La création de ces unités judiciaires spécialisées est une mesure nécessaire pour lutter contre l’impunité généralisée qui a permis de graves atteintes aux droits humains subies par des milliers de victimes en Haïti, dont des violences sexuelles ainsi que le recrutement et l’utilisation d’enfants par des gangs à des fins criminelles.

Ana Piquer, directrice du programme Amériques à Amnesty International

Dans un rapport sur les atteintes aux droits humains commises contre des enfants dans le contexte de la violence liée aux gangs en Haïti, Amnesty International avait appelé expressément les autorités haïtiennes à accélérer la création de pôles judiciaires spécialisés chargés des enquêtes et des poursuites pour les graves atteintes aux droits humains. Les autorités doivent maintenant veiller à ce que ces unités soient indépendantes et dotées de ressources suffisantes ainsi que de personnel formé pour garantir des procédures centrées sur les droits humains, tenant compte des traumatismes et adaptées aux enfants.

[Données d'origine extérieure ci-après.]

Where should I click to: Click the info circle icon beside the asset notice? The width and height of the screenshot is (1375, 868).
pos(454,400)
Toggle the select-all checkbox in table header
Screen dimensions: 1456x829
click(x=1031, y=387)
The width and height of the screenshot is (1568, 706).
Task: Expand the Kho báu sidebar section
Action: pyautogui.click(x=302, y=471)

Les autorités haïtiennes doivent en outre fournir des mesures de protection efficaces aux juges, aux membres du parquet et au reste du personnel judiciaire afin que ceux-ci puissent exercer leurs fonctions sans subir de menaces, de représailles ou d’ingérences.

La communauté internationale doit également apporter une aide technique et financière à Haïti pour que ces unités judiciaires puissent fonctionner efficacement, en toute indépendance et durablement.